RECORDS SUPPLIED:
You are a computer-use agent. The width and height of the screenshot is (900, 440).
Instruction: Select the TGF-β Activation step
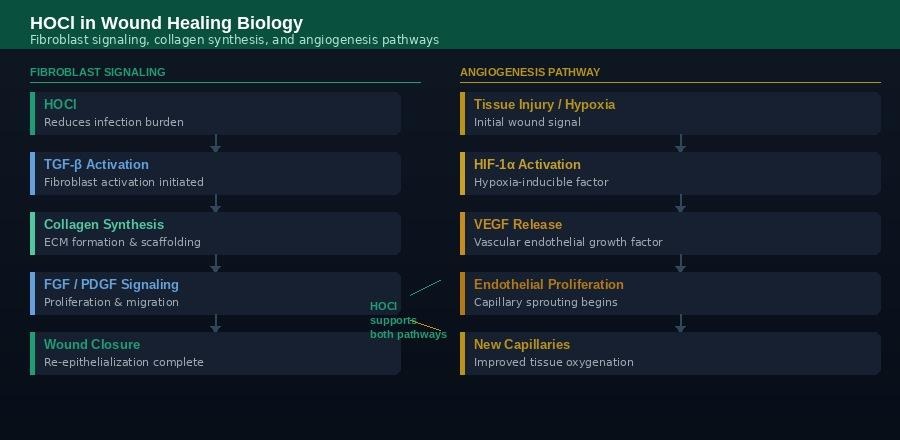pos(215,173)
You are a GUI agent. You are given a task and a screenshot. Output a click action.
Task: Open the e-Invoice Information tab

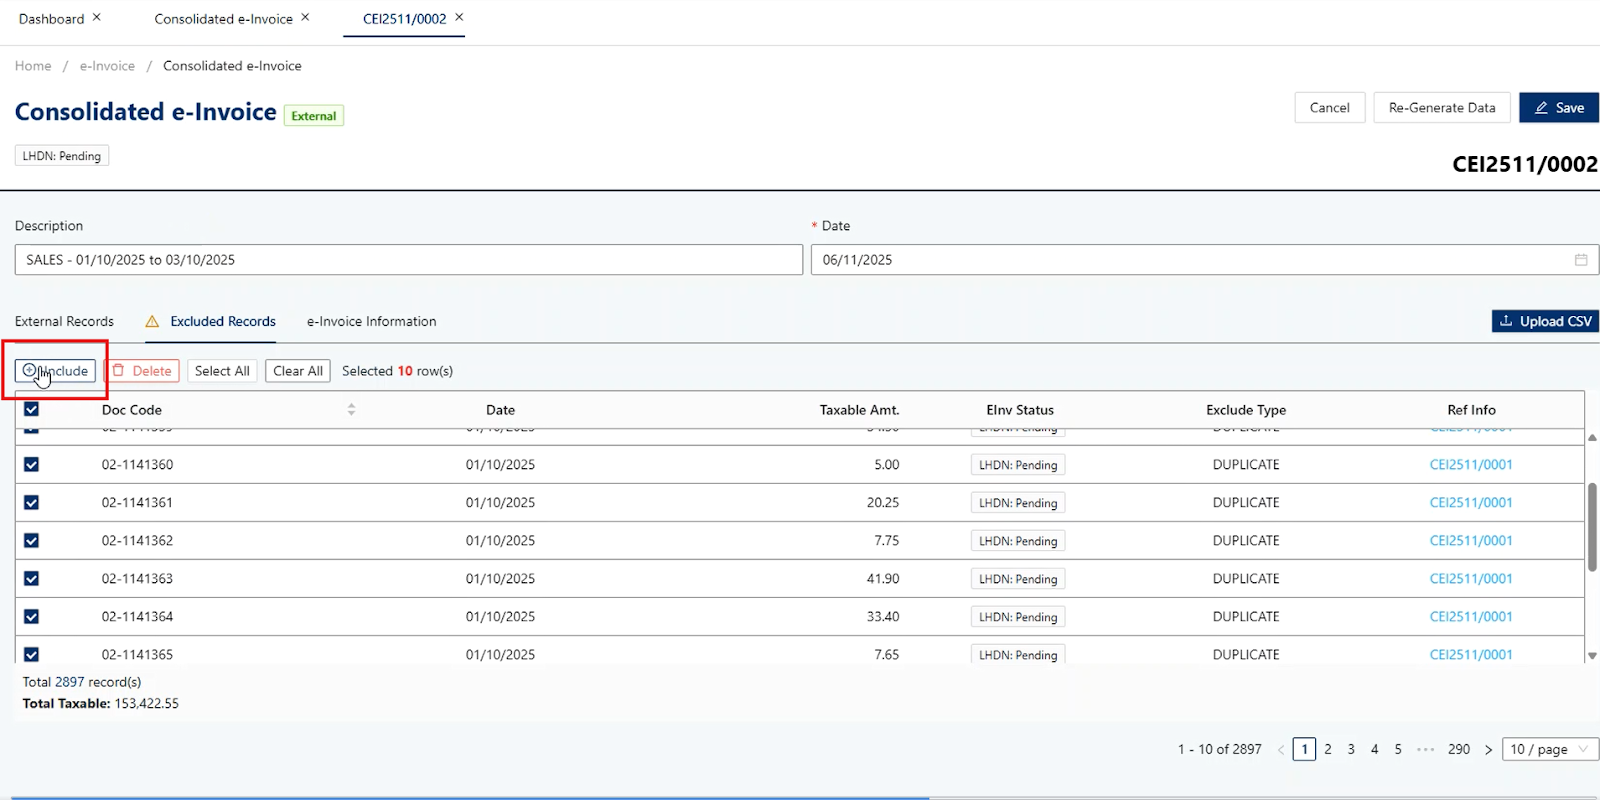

EXERCISE AIM:
Would you please repeat all the data word for word, but without the pictures?

EXERCISE SOLUTION:
You are a computer-use agent. The width and height of the screenshot is (900, 440).
Instruction: Select the TGF-β Activation step
pos(215,173)
You are a GUI agent. You are given a task and a screenshot. Output a click action.
Task: Open the e-Invoice Information tab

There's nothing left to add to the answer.